Estoy lejos de apuntarme a la vieja lógica según la cual «los enemigos de mis enemigos son mis amigos», pero hay pendencias que uno no puede pasar por alto, por ajenas que en principio le resulten.
Estoy pensando, muy en concreto –aunque no sólo–, en la que tiene montada el patrón de la CEOE, José María Cuevas, contra José Luis Rodríguez Zapatero. La fobia de este individuo por cuanto dice o hace el presidente del Gobierno es de diván. Está tan cegado por su cólera jupiterina que, con tal de atacarle, acaba por meterse en líos que no forman parte de su negociado, que no le convienen lo más mínimo y que le ponen lastimosamente en evidencia.
Lo de ayer fue antológico. Convirtió en un aprendiz al famoso elefante de la cacharrería. Primero la emprendió contra la OPA de Gas Natural sobre Endesa, definiéndola como una operación empresarial «muy a la catalana», lo que provocó el cabreo inmediato del empresariado catalán, que no acabó de verle la gracia a la expresión. Luego desbarró un rato hablando desdeñosamente de los intentos gubernamentales de propiciar la pacificación de Euskadi, lo que le acarreó la respuesta fulminante de la patronal vasca, que no entiende –y se le entiende– que ése sea un asunto sobre el que quepa frivolizar. En ambos casos, su objetivo obvio y declarado era Zapatero, pero embistió contra todo lo que vio de por medio, sin reparar en que se estaba buscando la enemiga de dos de los colectivos empresariales más importantes del Estado.
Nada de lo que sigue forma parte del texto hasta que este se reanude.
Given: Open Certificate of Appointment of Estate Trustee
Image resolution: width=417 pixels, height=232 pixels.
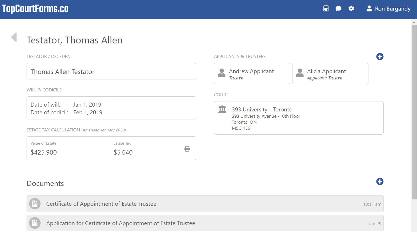Looking at the screenshot, I should tap(101, 204).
La rabiosa hostilidad de Cuevas hacia Zapatero tiene hondas raíces psicopatológicas, muy vinculadas con los viejos traumas falangistas del personaje, pero no es una peculiaridad que el jefe de la patronal española cultive en privado, ni mucho menos. No hay más que echar un vistazo cada mañana a los periódicos para comprobar que toda la España Eterna comparte en una u otra medida la misma obsesión, cada cual en su rama sectorial. El PP y sus voceros periodísticos están que se salen, literalmente. A su lado, el clero vaticanista se sube por las paredes, día sí y día también, por las mayores chorradas. Por tener, hasta tenemos militares que aventan por los papeles la nostalgia que les produce la quietud de su sable mandoblero.
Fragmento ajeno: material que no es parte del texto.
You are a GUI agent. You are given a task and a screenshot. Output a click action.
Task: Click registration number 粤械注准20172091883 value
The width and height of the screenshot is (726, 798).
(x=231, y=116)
«Están como en 1993, cuando iban a por Felipe González», dijo el miércoles pasado en Radio Euskadi María Antonia Iglesias en la tertulia que tenemos allí todas las semanas. No le contesté, porque uno no puede responder a todo, pero lo cierto es que aquella situación y ésta no tienen apenas nada que ver. La prueba nos la aporta el propio José María Cuevas, que sentía auténtica veneración por Felipe González y odia a José Luis Rodríguez Zapatero. En aquel tiempo los que estábamos más de los nervios éramos los que contemplábamos con consternación un panorama dominado por el terrorismo de Estado y la corrupción político-económica. El Vaticano estaba contento. Los centralistas más acérrimos, saboreando su LOAPA. Washington, que se deshacía.
La dificultad que presenta la situación actual es encontrar el modo de zurrar a Zapatero –porque se lo merece por mil conceptos– sin beneficiar a los que son mucho peores que él y, a la vez, frenar a estos últimos con toda la energía necesaria sin hacer con ello el caldo gordo al propio Zapatero.
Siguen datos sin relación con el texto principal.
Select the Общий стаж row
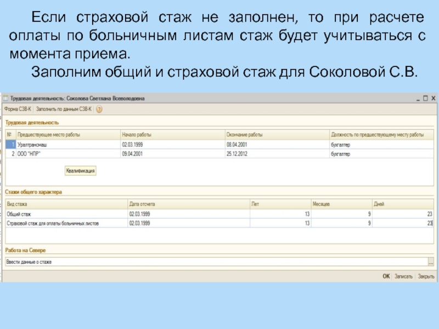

«¿Es posible algo así?», me preguntaba ayer una amiga. «No es fácil», le contesté. «Pero, si fue posible colaborar con los aliados contra Hitler sin convertirse por ello en agentes de Washington –continué–, también en este caso cabrá encontrar el modo de “golpear juntos y marchar por separado”».
Soy el primero en pensar que el argumento tiene su peso –a fin de cuentas es mío–, pero no acabo de convencerme a mí mismo.